Le marquis s'interrompit pour considérer sa fille, qui l'écoutait
encore. À ces paroles de son père, Hélène avait senti son rêve mal
étouffé tressaillir dans son cœur, et elle était là, pensive,
silencieuse, oubliant qu'elle venait de river la chaîne qui la liait
pour jamais à Raoul, s'abandonnant, à son insu, au courant insensible
qui l'entraînait vers une rive où chantaient la jeunesse et l'amour.

--Allons! se dit le marquis, nous aurons deux mésalliances au lieu
d'une.

Et, prenant gaîment son parti, il se frottait déjà les mains, quand tout
à coup la porte du salon s'ouvrit avec fracas, et madame de Vaubert se
précipita comme une trombe dans l'appartement, suivie de Raoul,
impassible et grave.

--Venez, aimable et noble enfant, s'écria la baronne en tendant vers
Hélène ses deux bras tout grands ouverts, venez, que je vous presse sur
mon cœur.
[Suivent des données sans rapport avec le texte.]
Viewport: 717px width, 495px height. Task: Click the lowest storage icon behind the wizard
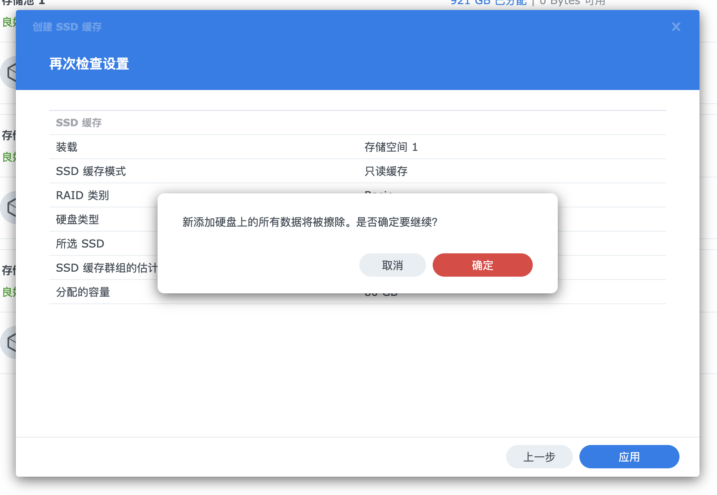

Ah! que je savais bien, ajouta-t-elle avec effusion, en
couvrant de baisers le front et les cheveux de mademoiselle de La
Seiglière, que je savais bien qu'entre l'opulence et la pauvreté votre
belle âme n'hésiterait pas! Mon fils, embrassez votre femme; ma fille,
embrassez votre époux: vous êtes dignes l'un de l'autre.
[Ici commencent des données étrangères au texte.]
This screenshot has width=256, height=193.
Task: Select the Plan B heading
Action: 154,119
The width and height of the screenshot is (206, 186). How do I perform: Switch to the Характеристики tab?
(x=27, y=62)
Ainsi parlant, elle avait doucement attiré Hélène vers le jeune baron,
qui lui baisa la main avec respect.

--Vous les voyez, marquis, reprit-elle d'un air attendri; vous voyez
leurs transports. Dites maintenant, eussiez-vous un cœur d'airain, une
ourse vous eût-elle allaité au berceau, dites si vous aurez le courage
de briser des liens si charmants? Ce n'est plus seulement de votre
gloire qu'il s'agit désormais, c'est aussi du bonheur de ces deux nobles
créatures.

--Ma foi! se dit le marquis, dont nous renonçons à peindre la
stupéfaction, si j'y comprends quelque chose, je veux que la baronne ou
la peste m'étouffe.

--Monsieur le marquis, dit Raoul en faisant vers lui quelques pas et en
lui tendant une main loyale, les révolutions ne m'ont laissé que peu de
chose de la fortune de mes pères, mais le peu qui m'en reste est à vous.

--Monsieur de Vaubert, dit Hélène, c'est bien.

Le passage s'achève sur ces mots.